Sub-section (1) of section 6 of the Act provide for situations in which an individual shall be resident in India in a previous year. Clause (c) thereof provides that the individual shall be Indian resident in a year, if he,-

(i) has been in India for an overall period of 365 days or more within four years preceding that year, and

(ii) is in India for an overall period of 60 days or more in that year.

Clause (b) of Explanation 1 of said sub-section provides that an Indian citizen or a person of Indian origin shall be Indian resident if he is in India for 182 days instead of 60 days in that year. This provision provides relaxation to an Indian citizen or a person of Indian origin allowing them to visit India for longer duration without becoming resident of India.

Instances have come to notice where period of 182 days specified in respect of an Indian citizen or person of Indian origin visiting India during the year, is being misused. Individuals, who are actually carrying out substantial economic activities from India, manage their period of stay in India, so as to remain a non-resident in perpetuity and not be required to declare their global income in India.

Sub-section (6) of the said section provides for situations in which a person shall be “not ordinarily resident” in a previous year. Clause (a) thereof provides that if the person is an individual who has been non-resident in nine out of the ten previous years preceding that year, or has during the seven previous years preceding that year been in India for an overall period of 729 days or less. Clause (b) thereof contains similar provision for the HUF.

This category of persons has been carved out essentially to ensure that a non-resident is not suddenly faced with the compliance requirement of a resident, merely because he spends more than specified number of days in India during a particular year. The conditions specified in the present law in respect of this carve out have been the subject matter of disputes, amendments and further disputes. Further, due to reduction in number of days, as proposed, for visiting Indian citizen or person of Indian origin, there would be need for relaxation in the conditions.

The issue of stateless persons has been bothering the tax world for quite some time. It is entirely possible for an individual to arrange his affairs in such a fashion that he is not liable to tax in any country or jurisdiction during a year. This arrangement is typically employed by high net worth individuals (HNWI) to avoid paying taxes to any country/ jurisdiction on income they earn. Tax laws should not encourage a situation where a person is not liable to tax in any country. The current rules governing tax residence make it possible for HNWIs and other individuals, who may be Indian citizen to not to be liable for tax anywhere in the world. Such a circumstance is certainly not desirable; particularly in the light of current development in the global tax environment where avenues for double non-taxation are being systematically closed.

In the light of above, it is proposed that-

(i) the exception provided in clause (b) of Explanation 1 of sub-section (1) to section 6 for visiting India in that year be decreased to 120 days from existing 182 days.

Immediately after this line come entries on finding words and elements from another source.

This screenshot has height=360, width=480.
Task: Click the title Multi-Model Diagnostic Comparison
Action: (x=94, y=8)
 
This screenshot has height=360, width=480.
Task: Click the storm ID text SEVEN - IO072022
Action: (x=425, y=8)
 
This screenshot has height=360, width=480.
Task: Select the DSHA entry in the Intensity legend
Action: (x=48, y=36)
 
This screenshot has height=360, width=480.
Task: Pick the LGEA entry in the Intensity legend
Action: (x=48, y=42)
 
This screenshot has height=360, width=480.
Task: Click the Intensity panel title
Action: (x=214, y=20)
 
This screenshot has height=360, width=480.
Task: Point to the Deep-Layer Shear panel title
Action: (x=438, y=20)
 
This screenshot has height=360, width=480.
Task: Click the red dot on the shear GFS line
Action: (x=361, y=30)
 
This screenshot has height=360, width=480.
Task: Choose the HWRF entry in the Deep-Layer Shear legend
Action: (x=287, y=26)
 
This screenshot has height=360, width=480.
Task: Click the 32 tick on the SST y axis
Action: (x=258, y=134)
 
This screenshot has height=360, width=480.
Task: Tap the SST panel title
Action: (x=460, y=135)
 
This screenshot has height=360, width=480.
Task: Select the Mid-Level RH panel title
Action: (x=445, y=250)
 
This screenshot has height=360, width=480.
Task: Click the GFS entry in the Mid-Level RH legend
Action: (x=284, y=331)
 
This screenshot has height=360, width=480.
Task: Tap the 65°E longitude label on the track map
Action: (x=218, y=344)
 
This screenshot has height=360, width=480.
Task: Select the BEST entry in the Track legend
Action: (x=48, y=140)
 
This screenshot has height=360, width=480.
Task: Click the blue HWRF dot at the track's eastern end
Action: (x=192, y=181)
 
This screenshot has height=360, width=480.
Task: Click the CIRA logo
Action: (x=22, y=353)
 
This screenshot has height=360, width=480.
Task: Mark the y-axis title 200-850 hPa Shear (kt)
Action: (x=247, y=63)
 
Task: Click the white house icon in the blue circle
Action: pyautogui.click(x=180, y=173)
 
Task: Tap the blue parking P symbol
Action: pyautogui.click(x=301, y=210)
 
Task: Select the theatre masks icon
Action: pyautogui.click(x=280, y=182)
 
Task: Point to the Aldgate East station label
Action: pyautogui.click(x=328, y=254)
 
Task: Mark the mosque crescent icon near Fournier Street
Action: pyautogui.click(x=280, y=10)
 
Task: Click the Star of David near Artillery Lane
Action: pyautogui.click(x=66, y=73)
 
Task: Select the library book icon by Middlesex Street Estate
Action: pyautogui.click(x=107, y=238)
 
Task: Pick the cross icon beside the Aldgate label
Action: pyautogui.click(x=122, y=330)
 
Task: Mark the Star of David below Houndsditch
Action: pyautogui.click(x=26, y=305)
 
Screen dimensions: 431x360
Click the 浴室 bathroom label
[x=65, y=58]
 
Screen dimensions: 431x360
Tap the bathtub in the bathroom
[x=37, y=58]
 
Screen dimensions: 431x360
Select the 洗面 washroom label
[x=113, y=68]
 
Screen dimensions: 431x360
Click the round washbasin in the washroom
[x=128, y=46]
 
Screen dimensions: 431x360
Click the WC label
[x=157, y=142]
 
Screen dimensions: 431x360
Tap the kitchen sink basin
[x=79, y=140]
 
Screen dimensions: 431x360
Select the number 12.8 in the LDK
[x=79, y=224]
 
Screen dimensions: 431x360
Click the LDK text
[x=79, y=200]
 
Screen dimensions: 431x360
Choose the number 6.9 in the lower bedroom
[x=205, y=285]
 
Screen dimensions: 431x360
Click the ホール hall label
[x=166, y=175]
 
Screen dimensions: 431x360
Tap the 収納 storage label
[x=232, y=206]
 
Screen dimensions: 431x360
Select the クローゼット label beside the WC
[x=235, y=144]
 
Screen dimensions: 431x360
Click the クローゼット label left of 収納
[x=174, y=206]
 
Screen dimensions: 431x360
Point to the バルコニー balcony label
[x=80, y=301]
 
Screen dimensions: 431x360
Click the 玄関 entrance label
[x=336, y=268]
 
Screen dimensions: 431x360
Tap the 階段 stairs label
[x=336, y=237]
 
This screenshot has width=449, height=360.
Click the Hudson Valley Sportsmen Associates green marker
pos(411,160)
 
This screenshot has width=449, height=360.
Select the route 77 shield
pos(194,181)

(ii) an individual or an HUF shall be said to be “not ordinarily resident” in India in a previous year, if the individual or the manager of the HUF has been a non-resident in India in seven out of ten previous years preceding that year. This new condition to replace the existing conditions in clauses (a) and (b) of sub-section (6) of section 6.

(iii) an Indian citizen who is not liable to tax in any other country or territory shall be deemed to be resident in India.

This amendment will take effect from 1st April, 2021 and will, accordingly, apply in relation to the assessment year 2021-22 and subsequent assessment years.